Toponomastica avezzanese nel mirino di Confagricoltura L’Aquila. Secondo l’associazione nella città marsicana la toponomastica è considerata un «optional», come dimostrato dai «continui ed incomprensibili cambi di denominazione (via Pertini ex via Cavour, via Pagani ex via Albense, via Palanza ex via delle Olimpiadi e così via)» e «dall’assurda denominazione imposta a vie a senso unico o chiuse nelle quali la prima parte della strada ha una denominazione, mentre la seconda un’altra (via Cerri, via Saragat; via F. Ruggeri, F Amorosi)».

«Nel 2010 – sottolinea il portavoce di Confagricoltura L’Aquila – abbiamo segnalato al Comune il problema che deriva dalla presenza, nello stesso quartiere, di due strade non collegate tra loro denominate via Macerine la prima, che incrocia via Martiri delle foibe, l’altra Via Camathias. Per altro, a detta di qualche portalettere, il fenomeno è ripetuto anche in altri quartieri e frazioni di Avezzano». «Di tutta risposta – denuncia l’associazione – nel 2011 il Comune ha provveduto ad attribuire la denominazione ad una di queste vie chiamando la prima parte di questa Via F. Ruggeri e la seconda via F Amorosi. Nel 2012 i residenti hanno appreso dai portalettere di non poter utilizzare le nuove denominazioni».

«La necessità di rendere pubblica questa protesta – prosegue Confagricoltura – nasce dalla latitanza dei responsabili nell’affrontare il problema segnalato più volte per iscritto e a voce. I disagi causati da questo modo di procedere sono innumerevoli e sono dovuti alla evoluzione del sistema distributivo della corrispondenza e delle merci acquistate on-line con corrieri privati; al fatto che non esiste più il portalettere di quartiere che conosceva tutto e tutti e consegnava la corrispondenza anche senza il numero civico, per non parlare poi dei manutentori a domicilio e delle assistenze mediche che non trovano i nostri recapiti neppure con il navigatore satellitare».

Per l’associazione occorre pertanto «arginare questa incivile deriva e applicare il buon senso senza andare incontro alle piccole richieste di modesti amministratori che trovano interessante lasciare ai posteri il segno della loro azione amministrativa con l’intitolazione di una strada a qualche ignoto, ritenuto illustre.

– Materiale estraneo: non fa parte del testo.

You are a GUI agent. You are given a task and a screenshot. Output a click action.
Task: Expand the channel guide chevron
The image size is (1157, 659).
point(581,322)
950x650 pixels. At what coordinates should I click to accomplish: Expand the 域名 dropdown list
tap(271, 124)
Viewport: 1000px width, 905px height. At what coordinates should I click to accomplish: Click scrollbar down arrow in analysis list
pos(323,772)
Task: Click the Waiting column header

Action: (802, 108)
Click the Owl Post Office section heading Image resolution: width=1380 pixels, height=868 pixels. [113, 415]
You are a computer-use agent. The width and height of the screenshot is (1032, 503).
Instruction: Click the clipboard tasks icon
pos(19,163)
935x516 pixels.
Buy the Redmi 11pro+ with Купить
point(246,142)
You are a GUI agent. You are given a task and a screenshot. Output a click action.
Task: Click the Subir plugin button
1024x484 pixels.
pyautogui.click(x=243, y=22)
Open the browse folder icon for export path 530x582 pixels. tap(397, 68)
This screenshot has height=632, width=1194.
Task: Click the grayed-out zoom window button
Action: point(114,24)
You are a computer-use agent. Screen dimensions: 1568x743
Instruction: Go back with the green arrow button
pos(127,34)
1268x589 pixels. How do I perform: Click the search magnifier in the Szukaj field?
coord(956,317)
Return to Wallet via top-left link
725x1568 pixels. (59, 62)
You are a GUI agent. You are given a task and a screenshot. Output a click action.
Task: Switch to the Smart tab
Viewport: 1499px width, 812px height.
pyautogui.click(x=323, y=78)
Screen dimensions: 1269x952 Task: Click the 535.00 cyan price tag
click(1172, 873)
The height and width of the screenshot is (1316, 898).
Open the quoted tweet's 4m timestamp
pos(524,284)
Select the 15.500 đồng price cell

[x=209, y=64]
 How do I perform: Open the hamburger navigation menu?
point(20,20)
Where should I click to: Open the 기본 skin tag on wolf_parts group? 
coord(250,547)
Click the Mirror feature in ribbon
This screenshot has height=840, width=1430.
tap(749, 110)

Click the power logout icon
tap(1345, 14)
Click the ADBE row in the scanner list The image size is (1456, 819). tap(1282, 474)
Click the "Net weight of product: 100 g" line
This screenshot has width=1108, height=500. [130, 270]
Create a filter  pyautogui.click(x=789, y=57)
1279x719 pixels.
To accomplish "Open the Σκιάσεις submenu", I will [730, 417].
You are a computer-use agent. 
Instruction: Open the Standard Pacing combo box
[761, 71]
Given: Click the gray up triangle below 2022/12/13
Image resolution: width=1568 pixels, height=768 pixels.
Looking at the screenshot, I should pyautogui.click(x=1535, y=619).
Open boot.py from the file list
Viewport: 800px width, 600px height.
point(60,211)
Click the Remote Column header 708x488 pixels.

Occorre evitare aggravi di costi e inutili adempimenti per modificare il domicilio di sudditi inermi costretti a cambiare l’indirizzo sulla interminabile sequela di documenti e carte varie».

«Gli amministratori e la burocrazia impiegatizia – conclude Confagricoltura – sono chiamati a dare risposte anche su problemi spiccioli e apparente banali».